Testimoni di giustizia: finalmente una legge che li riconosce e li tutela

Nella seduta del 9 marzo abbiamo approvato in prima lettura il provvedimento contenente Disposizioni per la protezione dei testimoni di giustizia (qui un dossier di approfondimento).

Questo intervento legislativo dedica ai testimoni di giustizia una normativa speciale volta a sottolineare le differenze con la disciplina sui collaboratori di giustizia, ponendo rimedio alle numerose criticità emerse nella prassi. La disciplina in materia di testimoni di giustizia è infatti attualmente contenuta nella L. 82/1991, pensata inizialmente per i soli collaboratori di giustizia.

Il primo obiettivo di questo provvedimento, frutto di un percorso condiviso da tutte le forze politiche rappresentate in Commissione parlamentare antimafia, è proprio quello di riconoscere piena dignità ai testimoni di giustizia, definendone l'identità e il rapporto con lo Stato ed eliminando la confusione che si fa ancora oggi tra i testimoni di giustizia e i collaboratori di giustizia.
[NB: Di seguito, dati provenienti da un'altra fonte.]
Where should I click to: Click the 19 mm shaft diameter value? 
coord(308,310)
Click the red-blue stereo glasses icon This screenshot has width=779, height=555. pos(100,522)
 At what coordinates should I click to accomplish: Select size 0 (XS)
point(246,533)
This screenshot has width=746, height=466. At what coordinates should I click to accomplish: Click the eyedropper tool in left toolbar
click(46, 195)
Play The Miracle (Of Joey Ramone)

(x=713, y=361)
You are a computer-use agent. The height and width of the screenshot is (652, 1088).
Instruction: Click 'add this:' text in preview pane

Questi ultimi sono dei delinquenti che decidono di negoziare con lo Stato condizioni migliori del trattamento penitenziario, processuale ed economico in cambio di informazioni sui reati commessi da loro stessi o da altri. I testimoni di giustizia sono invece persone perbene che hanno subìto un crimineoppure ne hanno visto commettere uno e decidono di reagire denunciando.
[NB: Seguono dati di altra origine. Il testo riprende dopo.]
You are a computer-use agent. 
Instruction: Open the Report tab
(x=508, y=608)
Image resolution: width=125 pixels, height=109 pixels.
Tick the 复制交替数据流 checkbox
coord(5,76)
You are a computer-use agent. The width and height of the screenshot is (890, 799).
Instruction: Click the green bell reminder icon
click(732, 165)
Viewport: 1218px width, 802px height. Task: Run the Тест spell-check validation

In particolare, siamo intervenuti sulle seguenti criticità:

  • un’insufficiente definizione dello status del testimone;
  • l’applicazione quasi generalizzata al testimone del solo programma di protezione che nei fatti comporta lo sradicamento del testimone dal luogo di residenza;
  • il deficit informativo sui suoi diritti e doveri;
  • l’inadeguatezza delle diverse misure assistenziali e di reinserimento socio-lavorativo, la condizione di isolamento del testimone derivante dalla mancanza di referenti certi;
  • la mancata previsione di un termine di durata delle misure.
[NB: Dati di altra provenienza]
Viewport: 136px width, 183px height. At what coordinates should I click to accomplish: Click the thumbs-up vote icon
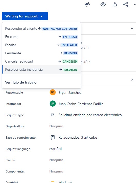(x=115, y=4)
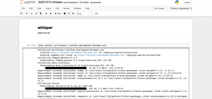The image size is (212, 99).
Task: Click the Logout button
Action: coord(187,2)
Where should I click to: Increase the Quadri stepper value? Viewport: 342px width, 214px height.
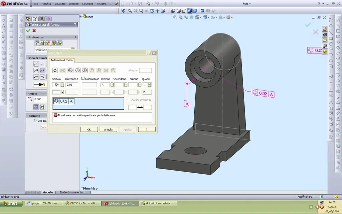tap(149, 84)
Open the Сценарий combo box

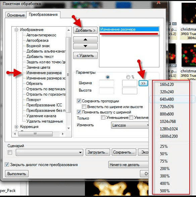coord(49,153)
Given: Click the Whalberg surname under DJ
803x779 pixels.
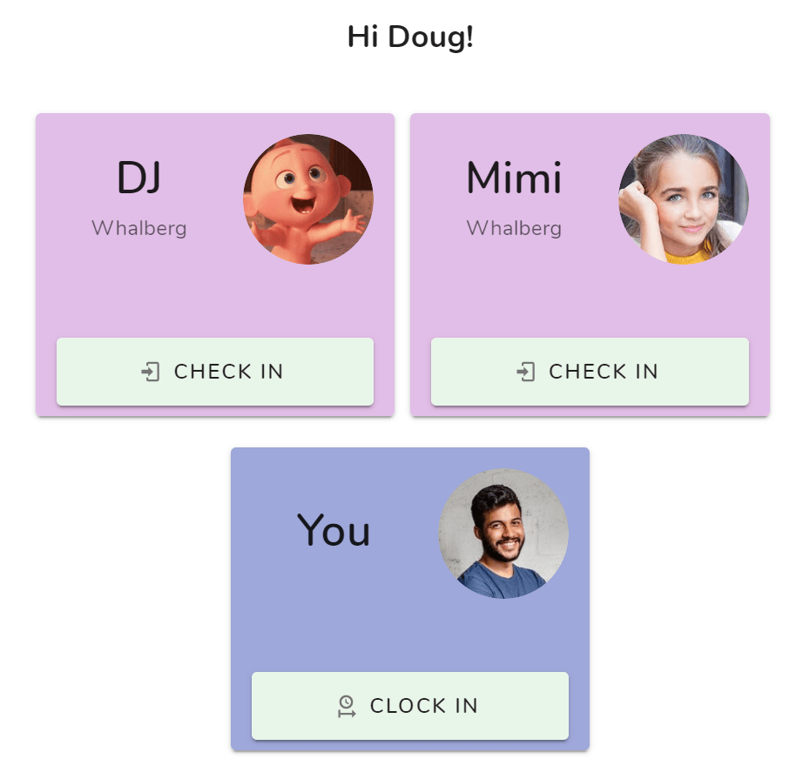Looking at the screenshot, I should click(139, 228).
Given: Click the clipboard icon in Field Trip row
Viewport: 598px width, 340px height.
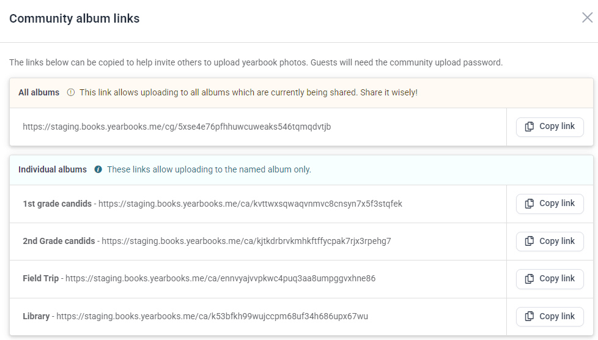Looking at the screenshot, I should point(529,279).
L'attuale proposta di legge ha l'obiettivo di rispondere e risolvere queste criticità, attraverso:

  • la ridefinizione del testimone di giustizia;
  • la personalizzazione e gradualità delle misure (in tale ambito è data preferenza nell'adozione di misure di tutela nelle località di origine rispetto al trasferimento in località protetta adottato col programma di protezione);
  • la possibilità per il testimone di godere di misure di sostegno economico anche nel luogo di residenza;
  • l'introduzione di misure a salvaguardia dell'impresa del testimone;
  • l'istituzione di una figura – il referente del testimone di giustizia – che garantisca a questi un riferimento certo nei rapporti con le istituzioni, assicurando nello stesso tempo una piena assistenza al testimone per tutte le sue necessità;
  • l'introduzione di un termine di durata massima di queste misure.